--- start DOCUMENT PASSAGE ---
Individual Income Tax Changes
- Income tax brackets – Presently, the highest marginal income tax rate is 37%. Before the Tax Cut and Jobs Act of 2017, the highest marginal income tax rate was 39.6%. President Biden has expressed interest is raising the current top rate back to 39.6%. It is also possible that he will compress the income tax brackets so that you reach higher marginal income tax rates sooner.
- State and local tax deduction – Under current law, your deduction for real estate taxes, personal property taxes and state and local income taxes is capped at $10,000. This limit hurts property owners who own high value homes and those individuals who reside in high income tax states such as New York or California. Under a Biden presidency, this limit is likely to be removed.
- Capital gains – For single taxpayers earning $200,000 or more and taxpayers filing jointly who earn more than $400,000, President Biden has proposed raising the capital gain tax rate from 15% to 20%. He has also proposed eliminating capital gain treatment on capital gains generated by those taxpayers earning more than $1,000,000. These individuals would have their capital gains taxed at ordinary income tax rates.
--- end DOCUMENT PASSAGE ---
--- start INFORMATION SUPPLIED ---
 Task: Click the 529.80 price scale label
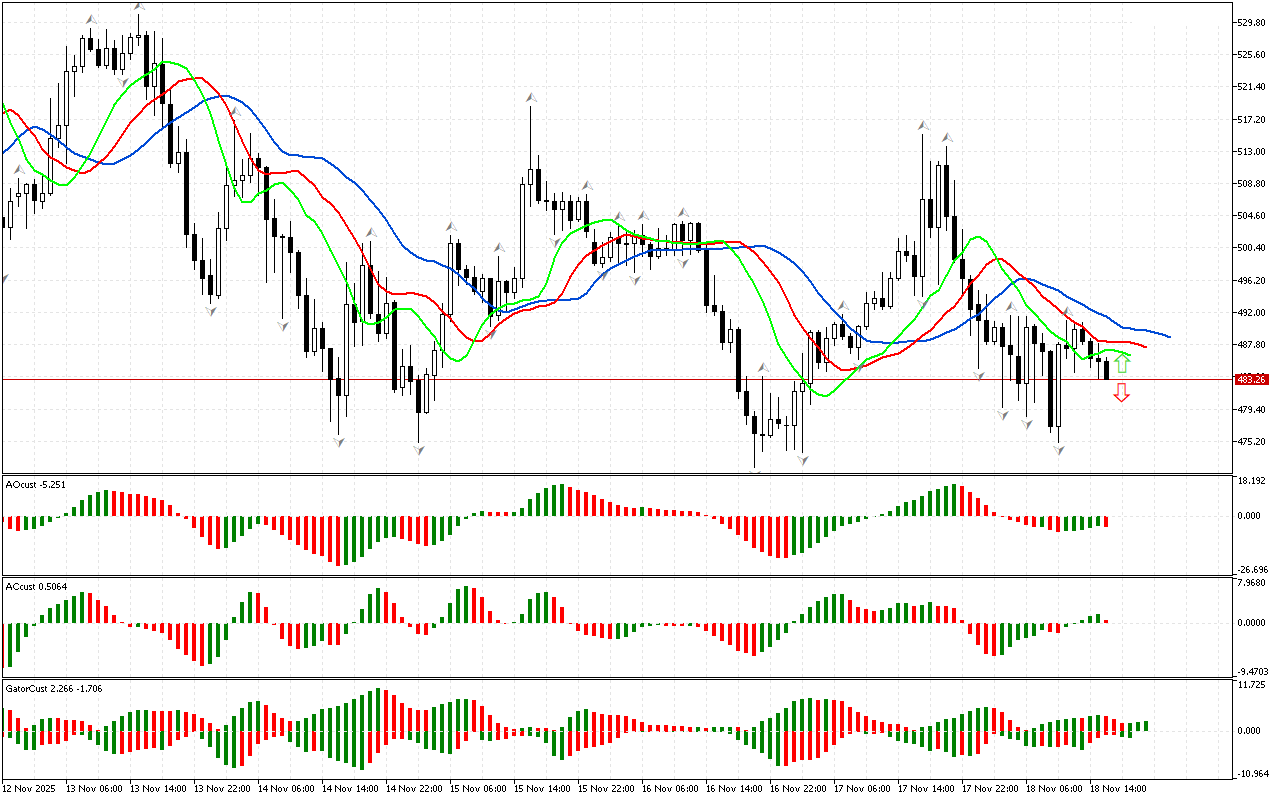(1251, 22)
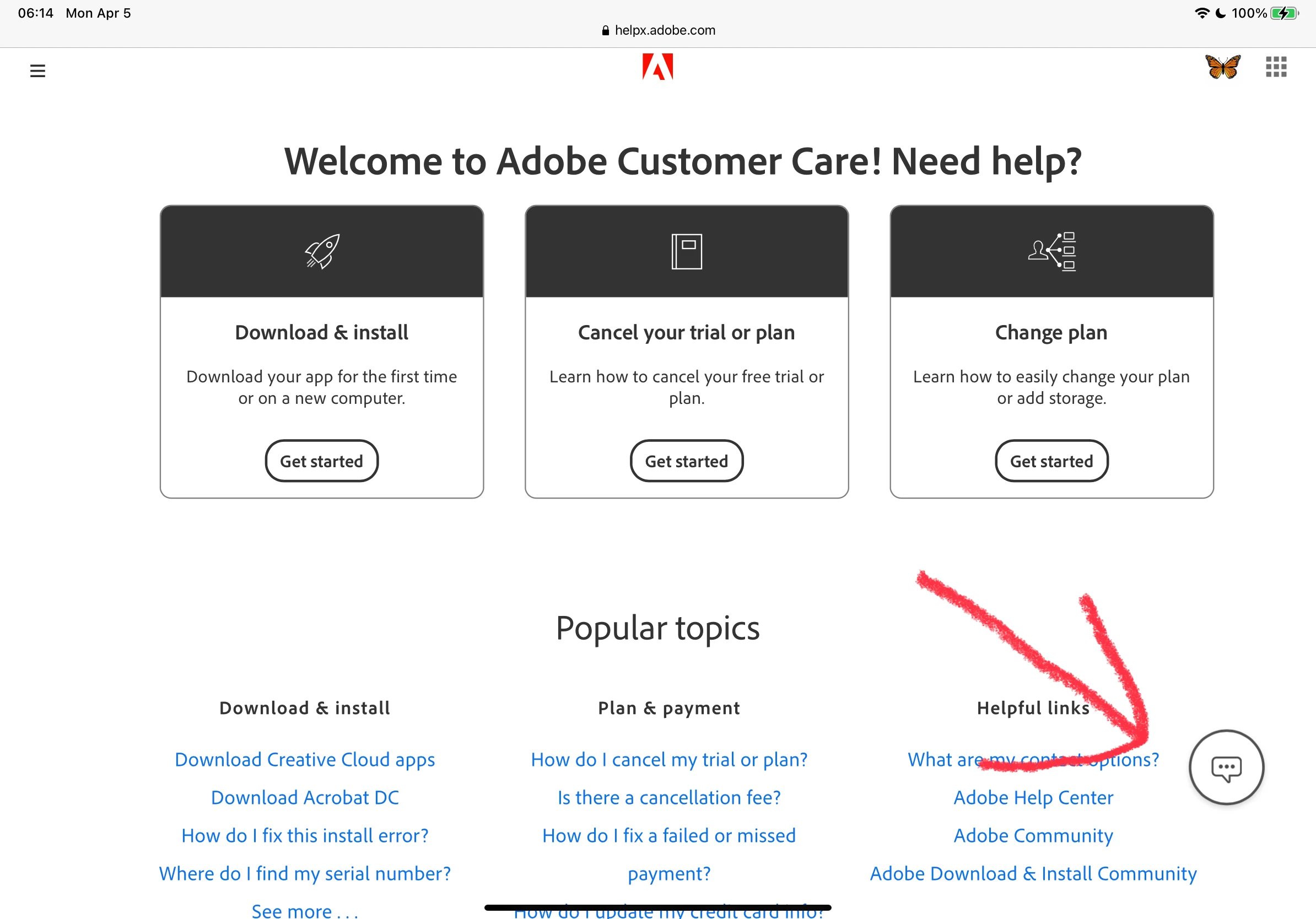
--- end INFORMATION SUPPLIED ---
◆ JOBS ◆
**A)** In the income tax passage, transcribe the text between "- State and" and "income tax rates.", inclusive.
**B)** Recast the paragraph of the income tax passage beginning "Capital gains – For single taxpayers" as a short bulleted list that preserves its main facts.

◆ ANSWERS BELOW ◆
**A)**
- State and local tax deduction – Under current law, your deduction for real estate taxes, personal property taxes and state and local income taxes is capped at $10,000. This limit hurts property owners who own high value homes and those individuals who reside in high income tax states such as New York or California. Under a Biden presidency, this limit is likely to be removed.
- Capital gains – For single taxpayers earning $200,000 or more and taxpayers filing jointly who earn more than $400,000, President Biden has proposed raising the capital gain tax rate from 15% to 20%. He has also proposed eliminating capital gain treatment on capital gains generated by those taxpayers earning more than $1,000,000. These individuals would have their capital gains taxed at ordinary income tax rates.

**B)**
- President Biden has proposed raising the capital gain tax rate from 15% to 20% for single taxpayers earning $200,000 or more and for joint filers earning more than $400,000.
- He has also proposed eliminating capital gain treatment for taxpayers earning more than $1,000,000.
- Those taxpayers would have their capital gains taxed at ordinary income tax rates.